The study was supported by Pfizer. Lead author Dr. Sandborn and several coauthors disclosed financial relationships with multiple companies including Pfizer.

 

Body

 

“This report is the culmination of an international effort,” over a 4-year period, wrote Sonia Friedman, MD, of Harvard University in an accompanying editorial.

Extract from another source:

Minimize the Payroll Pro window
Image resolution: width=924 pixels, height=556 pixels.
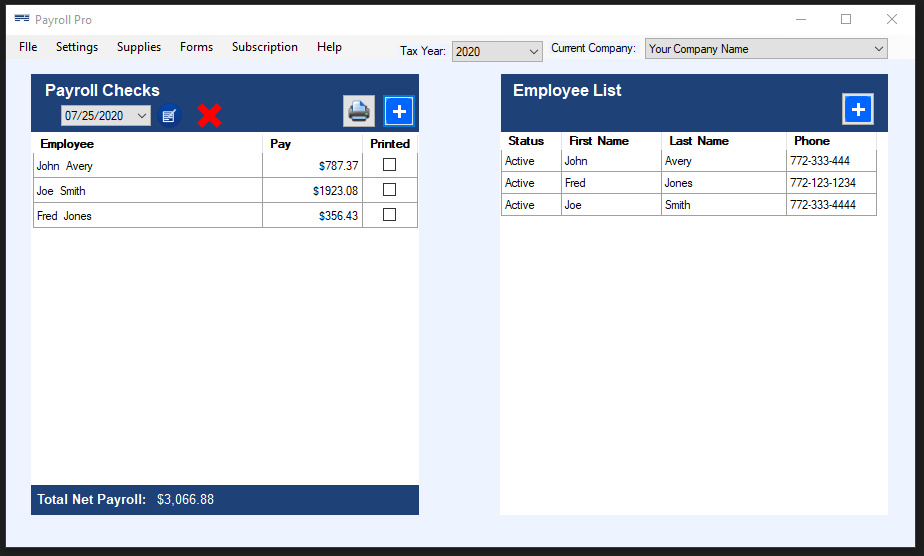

“This study has all the elements of a high-quality trial: a large, international cohort of patients and investigators; reasonable enrollment criteria that would apply to many of my own patients with moderate-to-severe ulcerative colitis; rigorous and unbiased scoring for response, remission, and mucosal healing; fair adjudication of adverse events; and meticulous reporting of all meaningful outcomes and laboratory test results,” she said. Tofacitinib has proven its efficacy – its exact role will be determined by additional research, she noted.

“Only a continued combination of human ingenuity, worldwide cooperation, and enthusiastic funding will allow investigators to further explore the mechanisms by which JAK inhibition ameliorates inflammation in patients with ulcerative colitis and ... identify the specific subsets of patients who will most likely benefit from this new therapy,” Dr. Friedman emphasized (N. Engl. J. Med. 2017;376:1792-3).

Dr. Friedman is affiliated with Harvard University, Boston, Mass., and Brigham and Women’s Hospital Center for Crohn’s and Colitis, Chestnut Hill, Mass. She disclosed receiving personal fees from Boston University.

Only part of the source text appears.